_Work request_
Once the line holding "The image size is (536, 422)." is written out, stop; begin at the first line of the material below and retype exactly, dropping pictures.
[[ Provided data open ]]
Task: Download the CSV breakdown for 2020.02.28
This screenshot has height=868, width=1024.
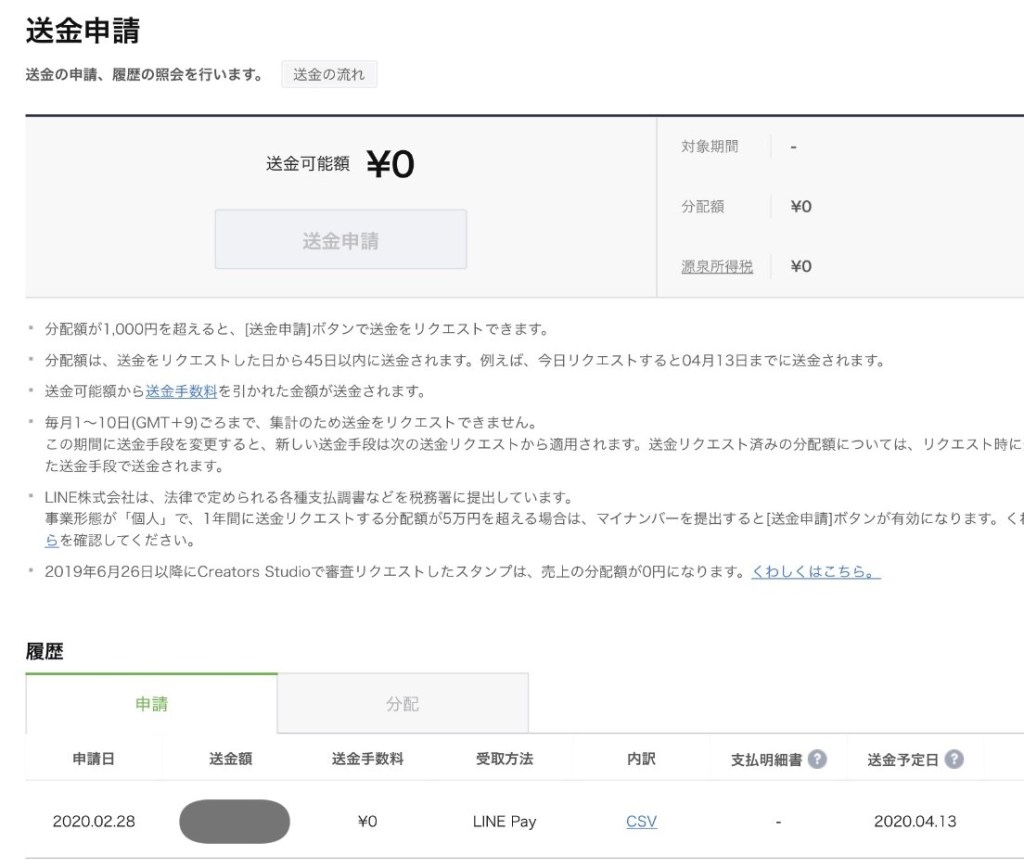Action: 641,821
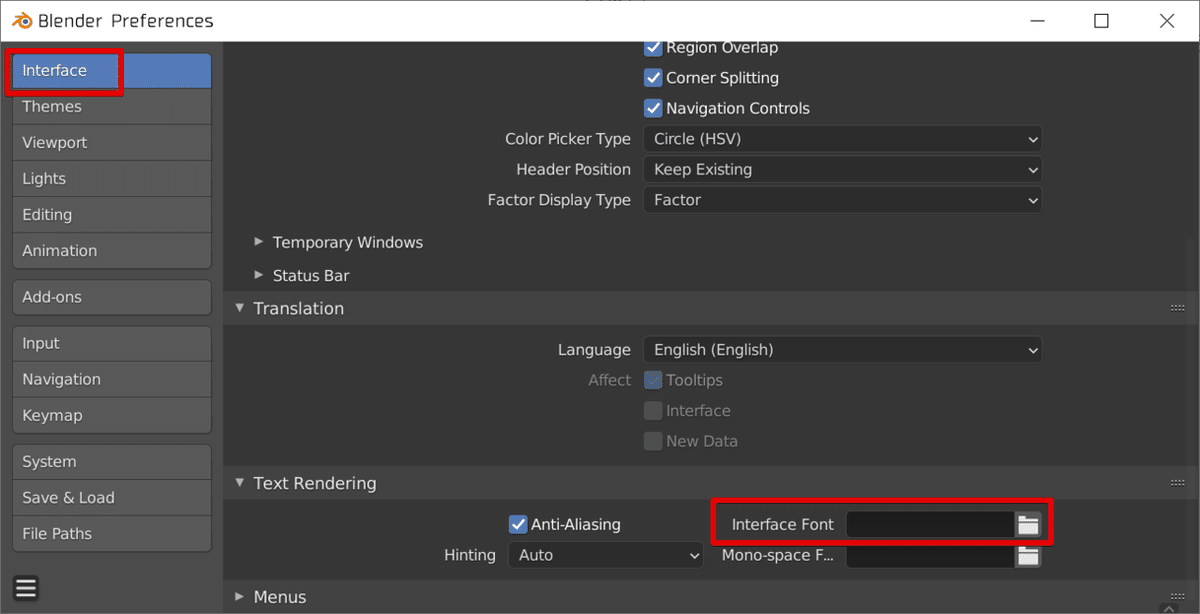Image resolution: width=1200 pixels, height=614 pixels.
Task: Toggle the Anti-Aliasing checkbox
Action: pos(518,524)
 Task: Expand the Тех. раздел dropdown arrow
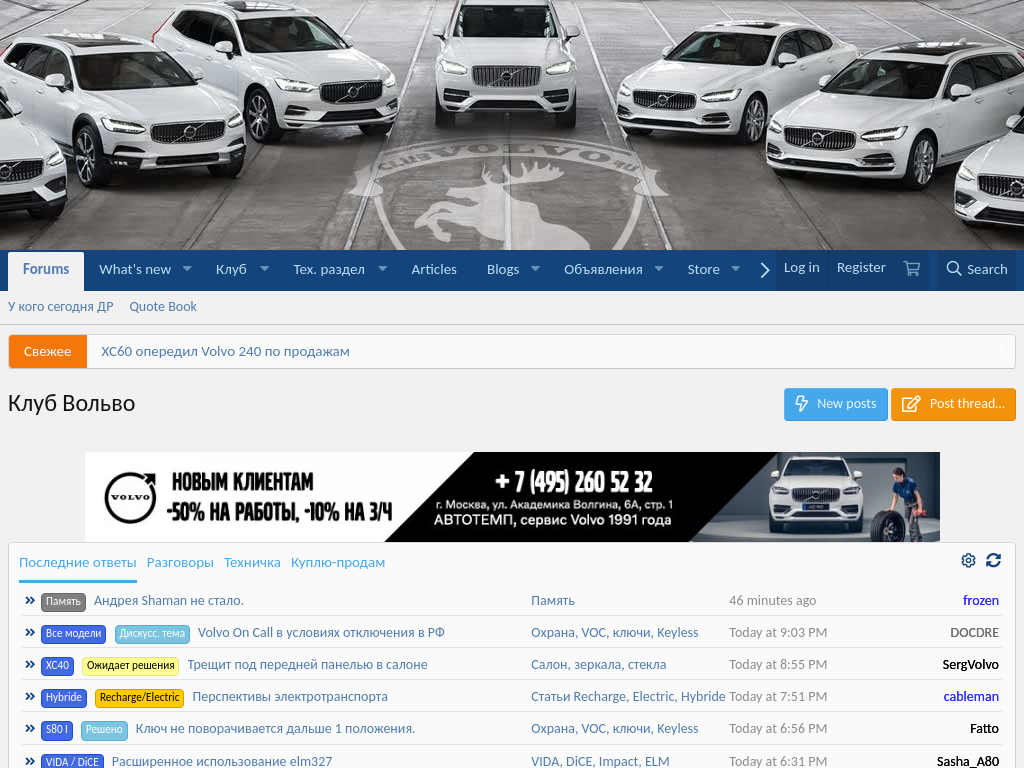pos(382,269)
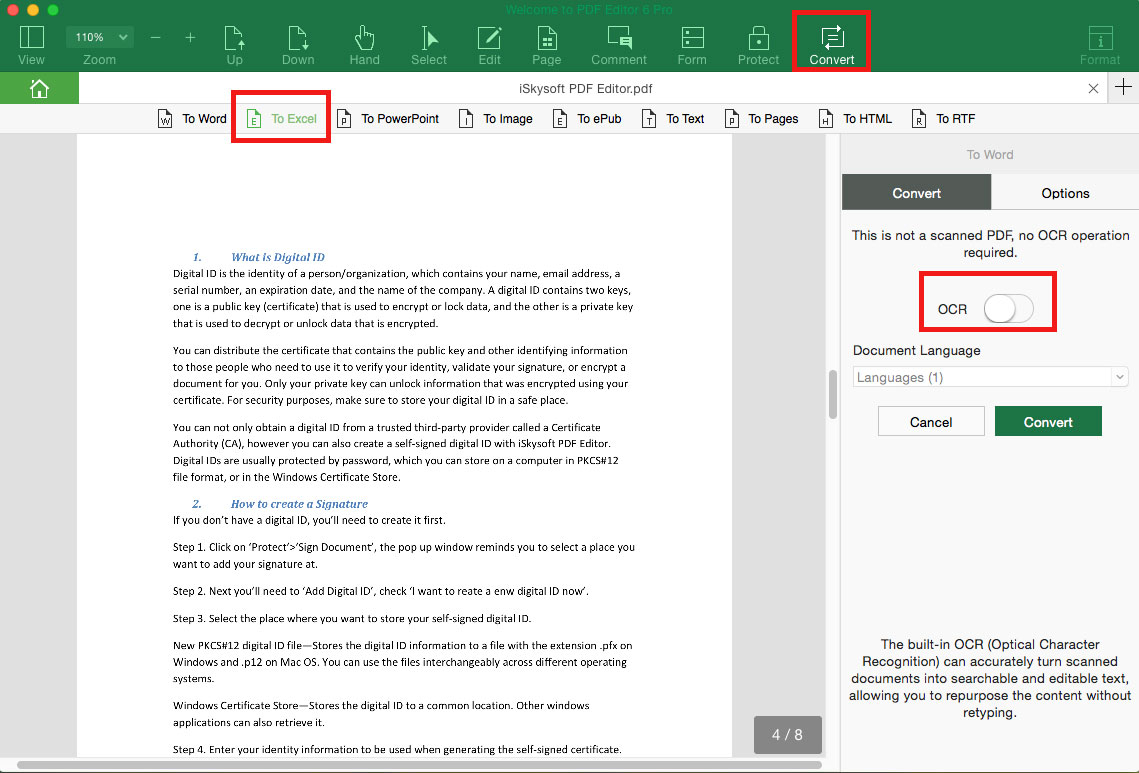The width and height of the screenshot is (1139, 773).
Task: Select the Hand tool
Action: [364, 40]
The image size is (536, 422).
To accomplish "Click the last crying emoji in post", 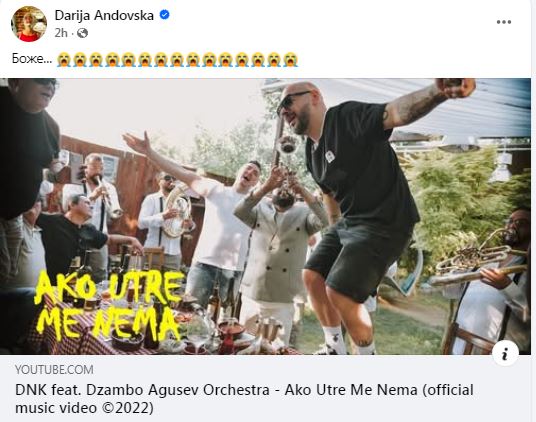I will pos(291,59).
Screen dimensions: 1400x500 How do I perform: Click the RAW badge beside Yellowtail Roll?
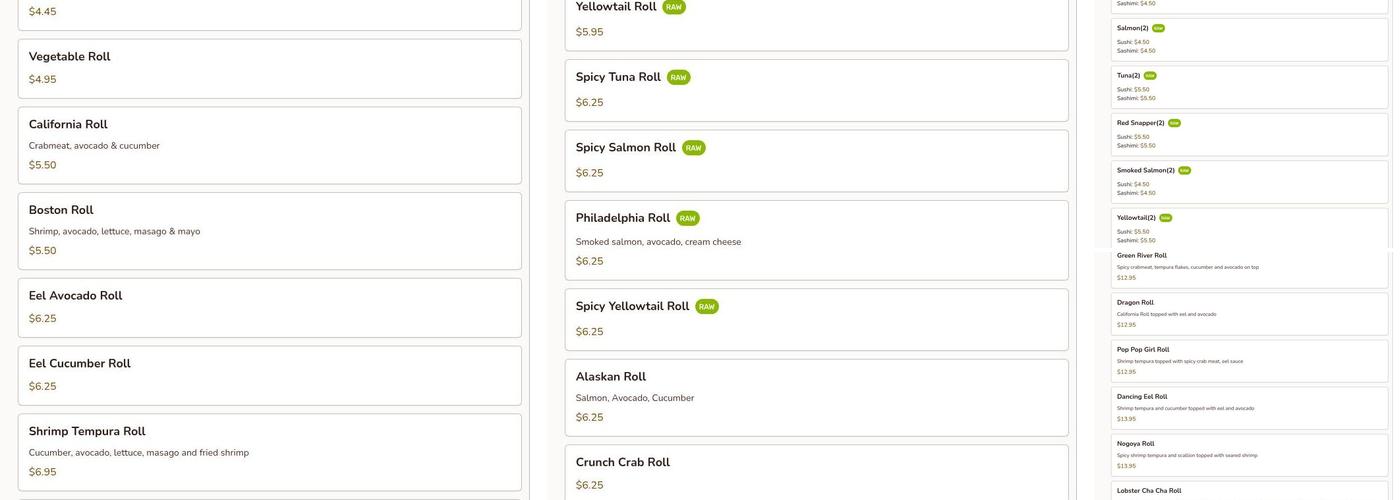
[[ Provided data closed ]]
_Written reply_
Task: Download the CSV breakdown for 2020.02.28
This screenshot has height=868, width=1024.
Action: 641,821
Image resolution: width=1200 pixels, height=614 pixels.
Task: Toggle the Anti-Aliasing checkbox
Action: pos(518,524)
 Task: Expand the Тех. раздел dropdown arrow
pos(382,269)
The width and height of the screenshot is (1139, 773).
Task: Select the Hand tool
Action: [364, 40]
The image size is (536, 422).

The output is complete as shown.